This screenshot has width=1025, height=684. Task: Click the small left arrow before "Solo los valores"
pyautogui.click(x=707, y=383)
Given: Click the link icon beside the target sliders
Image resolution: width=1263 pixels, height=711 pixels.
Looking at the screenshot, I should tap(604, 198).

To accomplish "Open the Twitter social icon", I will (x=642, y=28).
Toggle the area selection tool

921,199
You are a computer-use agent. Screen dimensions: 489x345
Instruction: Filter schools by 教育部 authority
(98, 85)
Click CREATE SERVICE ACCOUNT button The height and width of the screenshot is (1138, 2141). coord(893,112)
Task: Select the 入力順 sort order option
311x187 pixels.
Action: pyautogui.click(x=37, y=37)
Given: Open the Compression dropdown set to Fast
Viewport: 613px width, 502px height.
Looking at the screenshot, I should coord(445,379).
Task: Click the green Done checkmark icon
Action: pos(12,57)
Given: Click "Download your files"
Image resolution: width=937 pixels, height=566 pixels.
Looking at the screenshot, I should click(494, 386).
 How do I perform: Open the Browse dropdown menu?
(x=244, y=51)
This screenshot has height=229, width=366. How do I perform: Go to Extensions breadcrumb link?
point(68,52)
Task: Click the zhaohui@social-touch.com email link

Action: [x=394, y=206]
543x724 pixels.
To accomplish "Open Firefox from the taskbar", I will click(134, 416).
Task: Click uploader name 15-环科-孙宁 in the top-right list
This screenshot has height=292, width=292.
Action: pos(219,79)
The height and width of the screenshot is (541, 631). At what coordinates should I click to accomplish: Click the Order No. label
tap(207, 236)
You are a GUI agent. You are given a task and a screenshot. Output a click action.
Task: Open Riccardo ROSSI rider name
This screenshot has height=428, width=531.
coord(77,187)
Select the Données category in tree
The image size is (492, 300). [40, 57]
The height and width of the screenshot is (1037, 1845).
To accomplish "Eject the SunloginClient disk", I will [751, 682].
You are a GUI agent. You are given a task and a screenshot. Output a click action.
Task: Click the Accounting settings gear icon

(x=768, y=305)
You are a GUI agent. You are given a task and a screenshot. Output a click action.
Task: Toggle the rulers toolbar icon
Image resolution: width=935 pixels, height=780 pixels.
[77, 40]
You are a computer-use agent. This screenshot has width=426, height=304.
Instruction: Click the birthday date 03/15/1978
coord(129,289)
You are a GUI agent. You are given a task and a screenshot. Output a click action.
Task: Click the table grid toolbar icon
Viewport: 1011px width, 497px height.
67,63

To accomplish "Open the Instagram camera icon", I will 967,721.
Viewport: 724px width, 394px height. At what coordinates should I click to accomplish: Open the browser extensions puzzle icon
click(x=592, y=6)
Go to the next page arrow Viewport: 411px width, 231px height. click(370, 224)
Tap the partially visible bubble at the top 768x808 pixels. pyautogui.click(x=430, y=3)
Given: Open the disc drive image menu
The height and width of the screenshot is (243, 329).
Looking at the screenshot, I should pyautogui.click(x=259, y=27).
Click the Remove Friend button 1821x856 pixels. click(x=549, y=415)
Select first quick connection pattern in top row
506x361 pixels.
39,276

## INSTRUCCIÓN ESCRITA
Reproduce sin cambios las líneas de las entradas de arriba, desde la que contiene "Given: Open the Compression" hasta la que contiene "(x=244, y=51)", ambas incluidas.

## RESPUESTA DESARROLLADA
Given: Open the Compression dropdown set to Fast
Viewport: 613px width, 502px height.
Looking at the screenshot, I should coord(445,379).
Task: Click the green Done checkmark icon
Action: pos(12,57)
Given: Click "Download your files"
Image resolution: width=937 pixels, height=566 pixels.
Looking at the screenshot, I should click(494, 386).
 How do I perform: Open the Browse dropdown menu?
(x=244, y=51)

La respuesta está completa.